• WHAT THE TASK ASKS
Please write out every record below exactly as it stands.

╭──

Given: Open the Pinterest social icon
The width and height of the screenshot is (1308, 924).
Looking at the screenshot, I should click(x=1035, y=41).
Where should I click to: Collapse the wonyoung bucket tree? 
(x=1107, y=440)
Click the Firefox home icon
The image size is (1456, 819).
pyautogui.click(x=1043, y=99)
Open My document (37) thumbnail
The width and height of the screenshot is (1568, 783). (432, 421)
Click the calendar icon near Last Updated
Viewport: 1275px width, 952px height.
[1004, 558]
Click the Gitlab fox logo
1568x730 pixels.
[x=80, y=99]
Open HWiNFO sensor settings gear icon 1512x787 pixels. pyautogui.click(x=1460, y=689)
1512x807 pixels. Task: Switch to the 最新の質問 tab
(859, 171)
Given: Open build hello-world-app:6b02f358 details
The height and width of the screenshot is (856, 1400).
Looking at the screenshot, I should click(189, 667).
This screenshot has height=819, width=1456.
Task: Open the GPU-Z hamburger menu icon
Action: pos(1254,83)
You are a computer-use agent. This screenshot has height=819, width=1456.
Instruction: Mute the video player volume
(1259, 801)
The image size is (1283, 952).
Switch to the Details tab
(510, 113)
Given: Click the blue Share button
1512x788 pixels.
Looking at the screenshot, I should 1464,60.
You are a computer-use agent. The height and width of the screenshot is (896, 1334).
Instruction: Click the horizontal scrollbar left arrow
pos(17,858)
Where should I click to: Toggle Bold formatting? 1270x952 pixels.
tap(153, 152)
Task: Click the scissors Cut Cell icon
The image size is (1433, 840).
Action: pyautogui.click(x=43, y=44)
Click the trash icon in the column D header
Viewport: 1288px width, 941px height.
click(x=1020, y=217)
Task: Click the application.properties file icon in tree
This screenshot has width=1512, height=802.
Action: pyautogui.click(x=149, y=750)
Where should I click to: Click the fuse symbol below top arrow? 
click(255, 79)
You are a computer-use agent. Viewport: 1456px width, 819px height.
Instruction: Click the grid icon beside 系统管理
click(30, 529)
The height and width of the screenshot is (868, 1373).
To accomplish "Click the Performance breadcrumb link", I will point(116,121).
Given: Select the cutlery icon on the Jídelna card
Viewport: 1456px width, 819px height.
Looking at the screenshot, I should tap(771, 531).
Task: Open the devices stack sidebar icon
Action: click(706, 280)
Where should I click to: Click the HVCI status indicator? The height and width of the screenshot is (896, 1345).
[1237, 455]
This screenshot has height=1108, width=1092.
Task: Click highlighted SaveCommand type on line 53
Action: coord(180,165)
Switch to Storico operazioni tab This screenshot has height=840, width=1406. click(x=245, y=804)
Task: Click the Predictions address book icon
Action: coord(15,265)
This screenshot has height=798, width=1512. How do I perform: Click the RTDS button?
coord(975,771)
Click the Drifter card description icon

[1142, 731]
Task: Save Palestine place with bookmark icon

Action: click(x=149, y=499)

╰──

• TASK RESPONSE
Given: Open the Pinterest social icon
The width and height of the screenshot is (1308, 924).
Looking at the screenshot, I should click(x=1035, y=41).
Where should I click to: Collapse the wonyoung bucket tree? 
(x=1107, y=440)
Click the Firefox home icon
The image size is (1456, 819).
pyautogui.click(x=1043, y=99)
Open My document (37) thumbnail
The width and height of the screenshot is (1568, 783). (432, 421)
Click the calendar icon near Last Updated
Viewport: 1275px width, 952px height.
[1004, 558]
Click the Gitlab fox logo
1568x730 pixels.
[x=80, y=99]
Open HWiNFO sensor settings gear icon 1512x787 pixels. pyautogui.click(x=1460, y=689)
1512x807 pixels. Task: Switch to the 最新の質問 tab
(859, 171)
Given: Open build hello-world-app:6b02f358 details
The height and width of the screenshot is (856, 1400).
Looking at the screenshot, I should click(189, 667).
This screenshot has height=819, width=1456.
Task: Open the GPU-Z hamburger menu icon
Action: pos(1254,83)
You are a computer-use agent. This screenshot has height=819, width=1456.
Instruction: Mute the video player volume
(1259, 801)
The image size is (1283, 952).
Switch to the Details tab
(510, 113)
Given: Click the blue Share button
1512x788 pixels.
Looking at the screenshot, I should 1464,60.
You are a computer-use agent. The height and width of the screenshot is (896, 1334).
Instruction: Click the horizontal scrollbar left arrow
pos(17,858)
Where should I click to: Toggle Bold formatting? 1270x952 pixels.
tap(153, 152)
Task: Click the scissors Cut Cell icon
The image size is (1433, 840).
Action: pyautogui.click(x=43, y=44)
Click the trash icon in the column D header
Viewport: 1288px width, 941px height.
click(x=1020, y=217)
Task: Click the application.properties file icon in tree
This screenshot has width=1512, height=802.
Action: pyautogui.click(x=149, y=750)
Where should I click to: Click the fuse symbol below top arrow? 
click(255, 79)
You are a computer-use agent. Viewport: 1456px width, 819px height.
Instruction: Click the grid icon beside 系统管理
click(30, 529)
The height and width of the screenshot is (868, 1373).
To accomplish "Click the Performance breadcrumb link", I will point(116,121).
Given: Select the cutlery icon on the Jídelna card
Viewport: 1456px width, 819px height.
Looking at the screenshot, I should tap(771, 531).
Task: Open the devices stack sidebar icon
Action: click(706, 280)
Where should I click to: Click the HVCI status indicator? The height and width of the screenshot is (896, 1345).
[1237, 455]
This screenshot has height=1108, width=1092.
Task: Click highlighted SaveCommand type on line 53
Action: coord(180,165)
Switch to Storico operazioni tab This screenshot has height=840, width=1406. click(x=245, y=804)
Task: Click the Predictions address book icon
Action: coord(15,265)
This screenshot has height=798, width=1512. How do I perform: Click the RTDS button?
coord(975,771)
Click the Drifter card description icon

[1142, 731]
Task: Save Palestine place with bookmark icon

Action: click(x=149, y=499)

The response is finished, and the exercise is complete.